I know of several ways people deal with this problem, but this may not be a
complete list, because lots of people are using netCDF in unanticipated ways
that I don't learn about until a question comes in to support.

One way to deal with the need for multiple unlimited dimensions is to use
multiple netCDF files instead of a single netCDF file for the data.  Since
each file can have its own independent unlimited dimension, this works in
cases where you don't require multiple unlimited dimensions for the same
variable, but it sounds like your image variable uses both TIME and SLICES,
so this wouldn't work in that case.

Another less-than-satisfactory solution is to determine an upper limit for
one of the varying dimensions and use that fixed upper limit, wasting space
for all variables that use less than the maximum size of the dimension.
This is OK only if you can live with the wasted space.

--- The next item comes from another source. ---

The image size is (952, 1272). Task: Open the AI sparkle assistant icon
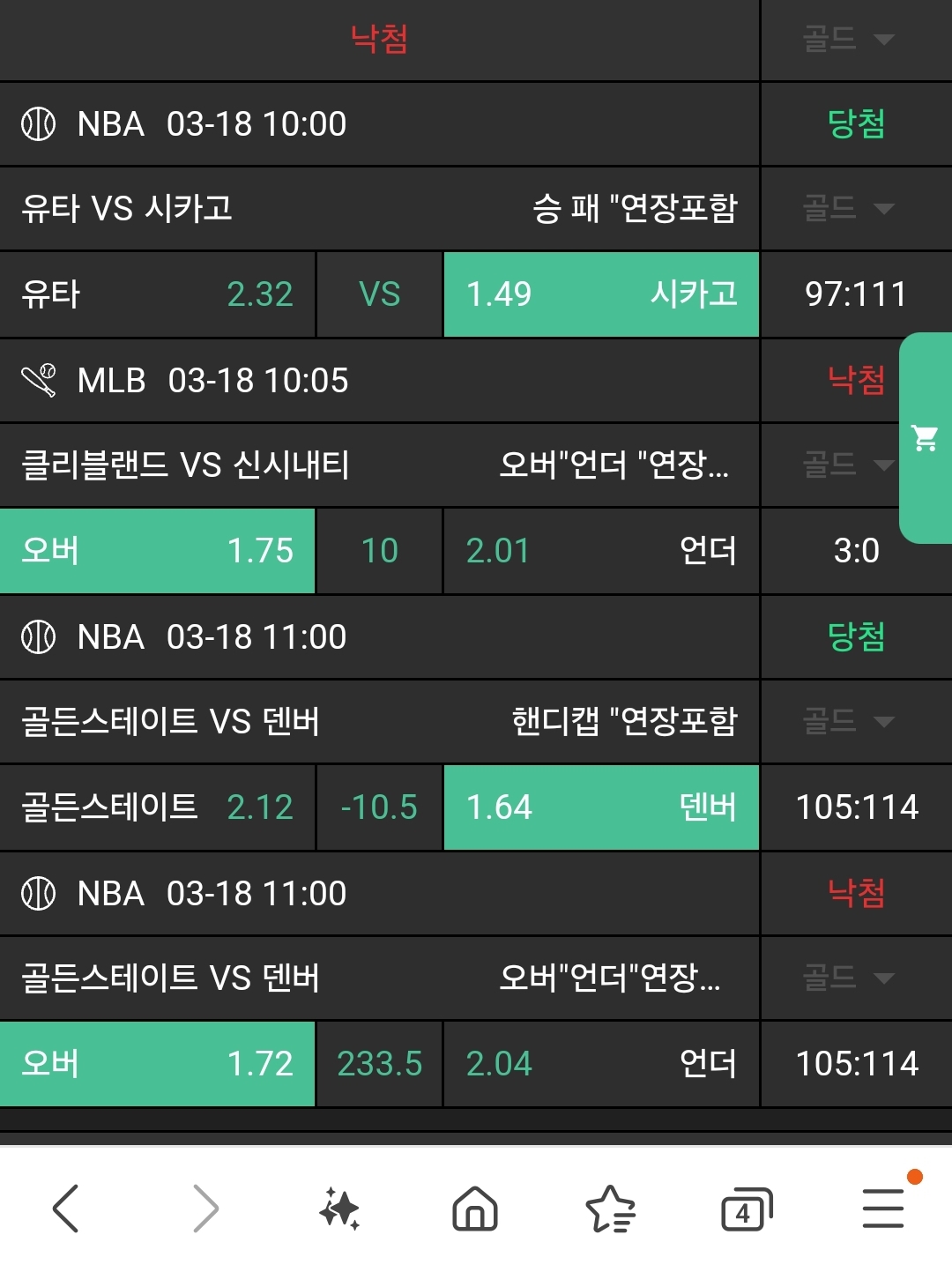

A third possibility is to use a fixed size for a dimension you want to have
varying, and whenever you would exceed the fixed size, double it and recopy
the data to a new netCDF file with the bigger dimension.

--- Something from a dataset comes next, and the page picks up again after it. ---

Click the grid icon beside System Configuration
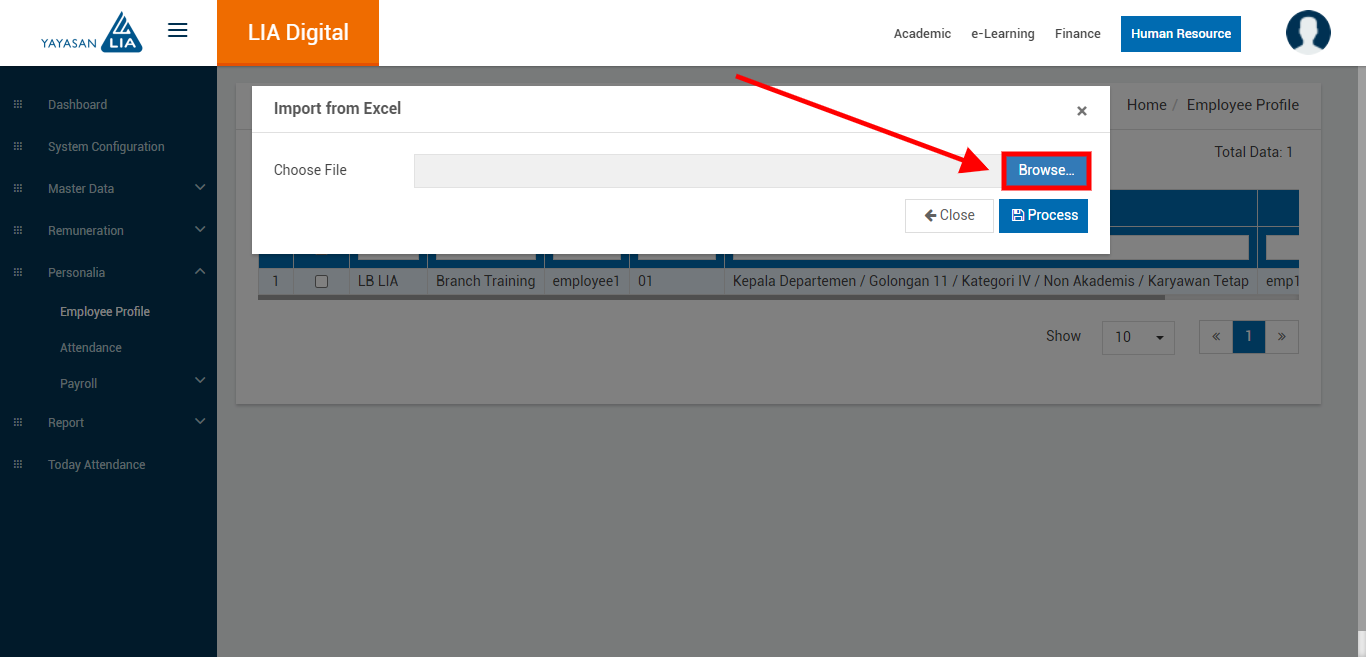This screenshot has width=1366, height=657. [17, 147]
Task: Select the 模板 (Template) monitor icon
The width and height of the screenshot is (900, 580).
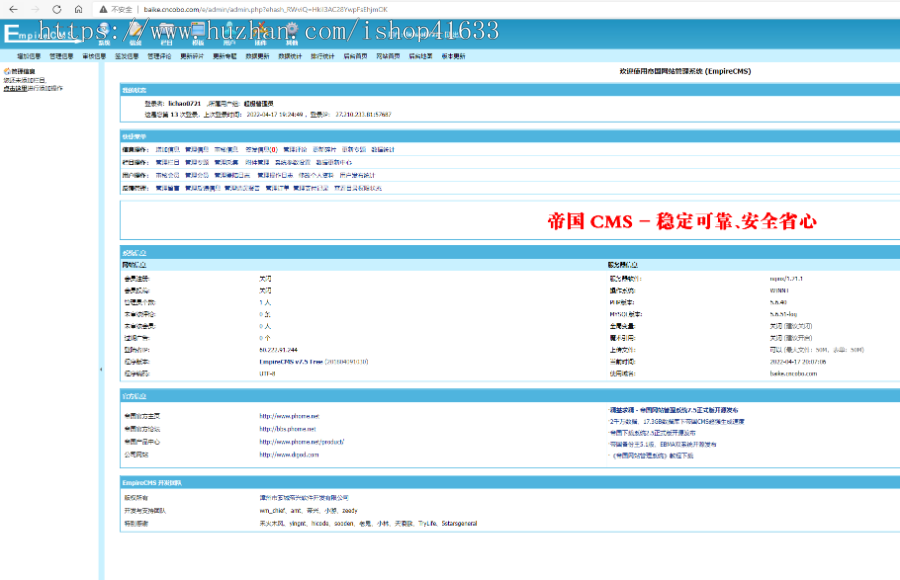Action: [x=198, y=39]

Another solution is to use one unlimited dimension to represent ordered
pairs of two unlimited dimensions, and support the mapping from the two
varying dimensions to the single dimension at a layer above the netCDF
library.  We are using something similar to this in some of our netCDF
files, where we would like to have two times associated with model outputs,
a reference time (for the initial time of the model) and a varying number of
valid times (for forecast outputs after an initial model run).  We
support a varying number of reference times and valid times with a record
dimension representing both, as I hope the following CDL excerpt makes
clear:

  dimensions:

          record = UNLIMITED ;  // (reference time, forecast time)
          ...
  variables:

          double        reftime(record);  // reference time of the model
                  reftime:long_name = "reference time";
                  reftime:units = "hours since 1992-1-1";

          double        valtime(record);  // forecast time ("valid" time)
                  valtime:long_name = "valid time";
                  valtime:units = "hours since 1992-1-1";

          :record = "reftime, valtime" ;  // "dimension attribute" -- means
                                          // (reftime, valtime) uniquely
                                          // determine record

          ...
          float T(record, level, y, x) ;
                  T:long_name = "Temperature" ;
                  T:units = "degK" ;
                  T:_FillValue = -9999.f ;
                  T:navigation = "nav" ;

There may be other ways to handle this problem that I can't think of right
now.

Finally, we are currently investigating at a solution for a future version
of netCDF that would explicitly support ragged arrays as part of support for
"nested arrays".  You can think of doing this now in a layer above the
netCDF library by using something like pointers in your arrays that really
contain variable IDs for a large number of artificial variables, one for
each row of a ragged array.  These variables don't even need useful names,
since the software would only use the variable id to access the data.  Each
variable could be a different size, using a variable-specific fixed
dimension to represent its shape.  You need to preallocate space for all
these variables and dimensions by defining them first, but once they are
defined and space reserved for them, its possible to use their ids as
pointers into preallocated space of varying sizes.

--Russ